Items listed in a dataset:
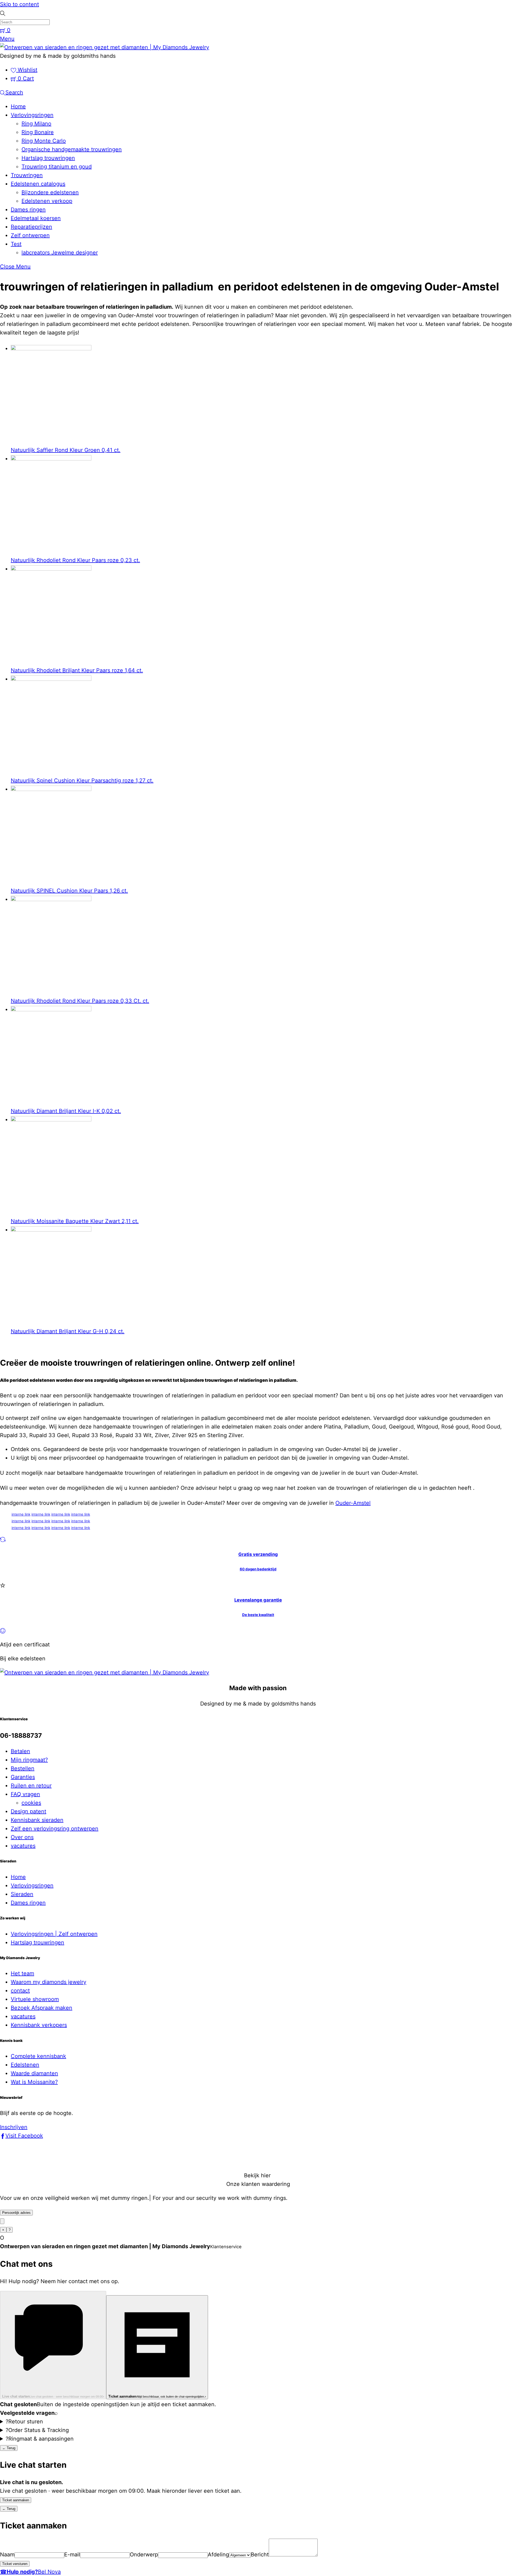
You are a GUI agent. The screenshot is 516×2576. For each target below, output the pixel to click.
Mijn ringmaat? (29, 1760)
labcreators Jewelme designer (60, 252)
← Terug (8, 2448)
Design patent (28, 1811)
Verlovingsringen (32, 115)
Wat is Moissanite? (34, 2082)
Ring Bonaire (38, 132)
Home (18, 106)
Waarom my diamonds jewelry (48, 1982)
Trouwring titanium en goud (57, 166)
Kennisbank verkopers (39, 2025)
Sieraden (22, 1894)
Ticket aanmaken (15, 2500)
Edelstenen (25, 2064)
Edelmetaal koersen (36, 218)
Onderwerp (144, 2554)
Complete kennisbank (38, 2056)
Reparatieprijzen (31, 227)
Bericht (260, 2554)
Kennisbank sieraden (37, 1820)
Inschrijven (13, 2127)
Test (16, 244)
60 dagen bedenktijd (258, 1569)
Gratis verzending (258, 1554)
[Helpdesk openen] (2, 2221)
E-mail (72, 2554)
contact (20, 1990)
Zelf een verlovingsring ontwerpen (54, 1828)
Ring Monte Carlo (44, 141)
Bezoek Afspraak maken (41, 2008)
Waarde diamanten (34, 2073)
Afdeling (218, 2554)
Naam (7, 2554)
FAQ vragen (25, 1794)
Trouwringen (27, 175)
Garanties (23, 1777)
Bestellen (22, 1768)
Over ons (22, 1837)
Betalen (20, 1751)
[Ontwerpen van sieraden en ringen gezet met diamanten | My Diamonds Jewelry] (104, 47)
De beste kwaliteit (258, 1615)
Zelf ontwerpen (30, 235)
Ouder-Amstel (353, 1503)
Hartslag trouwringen (48, 158)
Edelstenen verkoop (47, 201)
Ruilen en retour (31, 1785)
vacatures (23, 1846)
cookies (31, 1803)
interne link (21, 1514)
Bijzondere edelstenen (50, 192)
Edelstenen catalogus (38, 184)
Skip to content (19, 4)
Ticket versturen (14, 2564)
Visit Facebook (24, 2135)
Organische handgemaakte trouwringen (72, 149)
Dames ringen (28, 209)
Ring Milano (36, 123)
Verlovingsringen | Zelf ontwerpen (54, 1934)
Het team (22, 1973)
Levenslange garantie (258, 1600)
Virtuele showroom (35, 1999)
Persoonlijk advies (16, 2213)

* **Exercise instructions**
Work through the records above. Copy every line with the string "diamanten".

* **Your response**
Waarde diamanten (34, 2073)
[Ontwerpen van sieraden en ringen gezet met diamanten | My Diamonds Jewelry] (104, 47)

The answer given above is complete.